夕霧は、この姫宮のことを、思い及ばぬことでもなかったので、近くにいるので、平静でいられず、普通の用事にかこつけて、何かにつけて来るので馴れてきて、自ずから姫宮の気配や様子を見聞きして、ただ初々しくおっとりしているだけで、人目につく儀式は威儀をただして、世の例にもなるようように華々しく行ったが、実際はそう大して際立って奥ゆかしいとも思えなかった。

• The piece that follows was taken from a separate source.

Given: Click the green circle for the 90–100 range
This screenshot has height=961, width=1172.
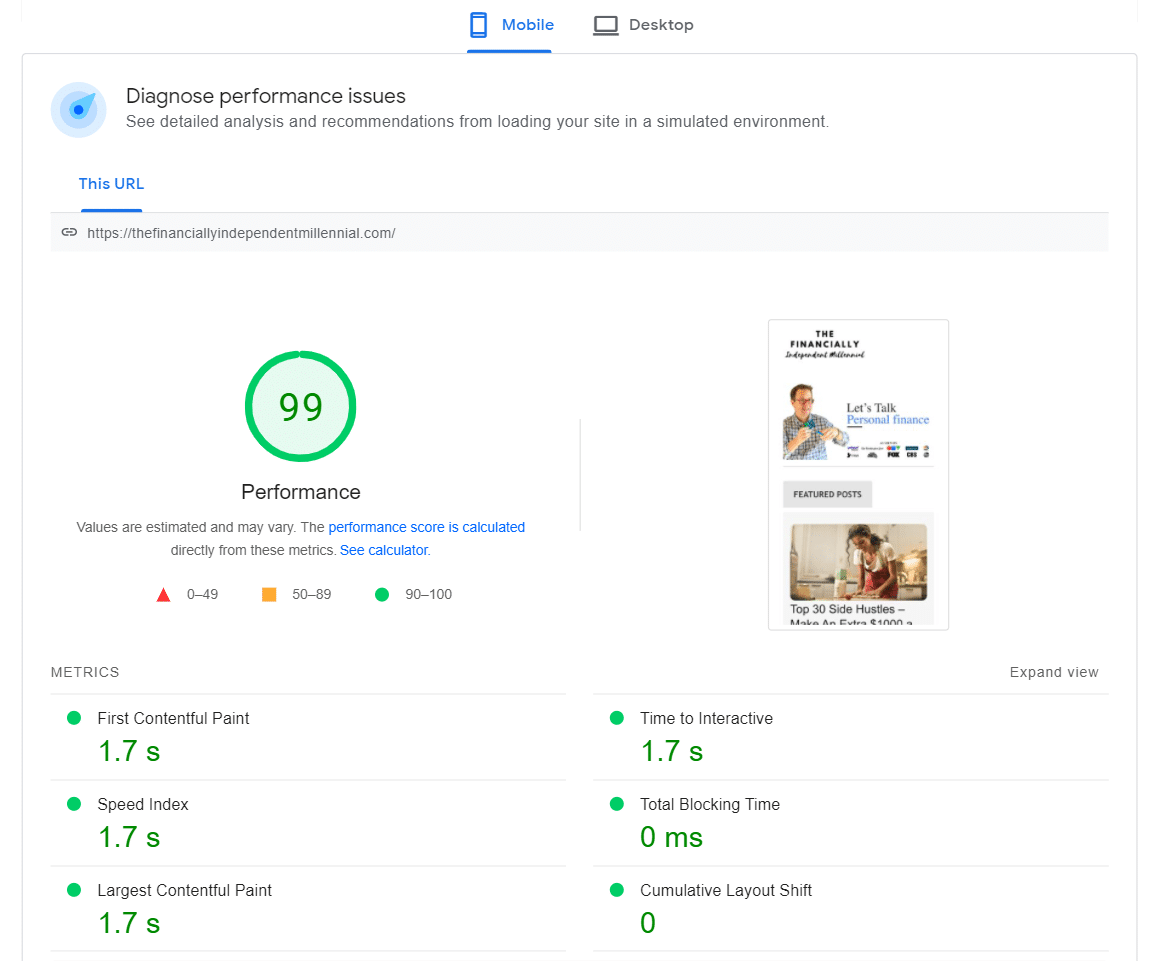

女房なども、年配で落ち着いたのは少なく、若い美人顔の女たちが、ただもう華やかに、気取っているのが多く、数知れぬ大勢の女房たちが集っていたのだが、心配のないお住まいであってみれば、何事も騒がず落ち着いた女房は、心の内は見えないので、人知れぬ悩みを抱えている者も、周りが楽しそうに、悩みが何もない雰囲気に混じれば、その人たちの気配に同調して楽しそうにして、毎日の明け暮れは、子供じみた遊びに夢中になって戯れている童女を見たりすると、源氏は、感心しないと思うのであったが、一律に世の中を断じたりしない性格なので、こういうことも勝手にさせておいて、そんなこともやりたいのだろう、と見ていて、注意して改めさせることはしないのであった。
女三の宮ご本人の振舞いだけは、十分に教えて言いきかすので、すこし心がけるようになった。
34.84 夕霧、女三の宮を他の女性と比較
かやうのことを、大将の君も、
「げにこそ、ありがたき世なりけれ。紫の御用意、けしきの、ここらの年経ぬれど、ともかくも漏り出で見え聞こえたるところなく、しづやかなるをもととして、さすがに、心うつくしう、人をも消たず、身をもやむごとなく、心にくくもてなし添へたまへること」
と、見し面影も忘れがたくのみなむ思ひ出でられける。
「わが御北の方も、あはれと思す方こそ深けれ、いふかひあり、すぐれたるらうらうじさなど、ものしたまはぬ人なり おだしきものに、今はと目馴るるに、心ゆるびて、なほかくさまざまに、集ひたまへるありさまどもの、とりどりにをかしきを 心ひとつに思ひ離れがたきを、ましてこの宮は、人の御ほどを思ふにも、限りなく心ことなる御ほどに、取り分きたる御けしきしもあらず、人目の飾りばかりにこそ
と見たてまつり知る。わざとおほけなき心にしもあらねど、「見たてまつる折ありなむや」と、ゆかしく思ひきこえたまひけり。
こうしたことを、夕霧も、
「実際、(立派な女君は)なかなかいないものだ。紫の上の心がけ、気色の、長年経ったけれど、世間の人に漏れ出で噂になったことがなく、物静かな点を第一として、さすがに、心うつくしく、人を立てて、しかも品位を失わず、奥ゆかしくしておられる」
と、見たときの面影を忘れがたく思い出すのであった。
「わたしの北の方も、愛おしいと思う気持ちは深いが、あえて言えば、細かい配慮などできない人なのだ。雲居の雁は今は、もう大丈夫と馴れるにつれて、気持ちが弛んで、またこのように集まった(六条院の)ご婦人方がそれぞれ立派なので、内心秘かに姫宮に関心を寄せているのだが、この宮はご身分を考えても、限りなく高貴の出であるのに、源氏は格別の関心を寄せず、人目ばかり気にしている」
と夕霧は見立てている。身の程をわきまえない大それた気持ちでもないが、「見られる折はあるだろうか」と切に思うのであった。
34.85 柏木、女三の宮に執心
衛門督えもんのかみの君も、院に常に参り、親しくさぶらひ馴れたまひし人なれば、この宮を父帝のかしづきあがめたてまつりたまひし御心おきてなど、詳しく見たてまつりおきて、さまざまの御定めありしころほひより聞こえ寄り、院にも、「めざましとは思し、のたまはせず」と聞きしを、かくことざまになりたまへるは、いと口惜しく、胸いたき心地すれば、なほえ思ひ離れず。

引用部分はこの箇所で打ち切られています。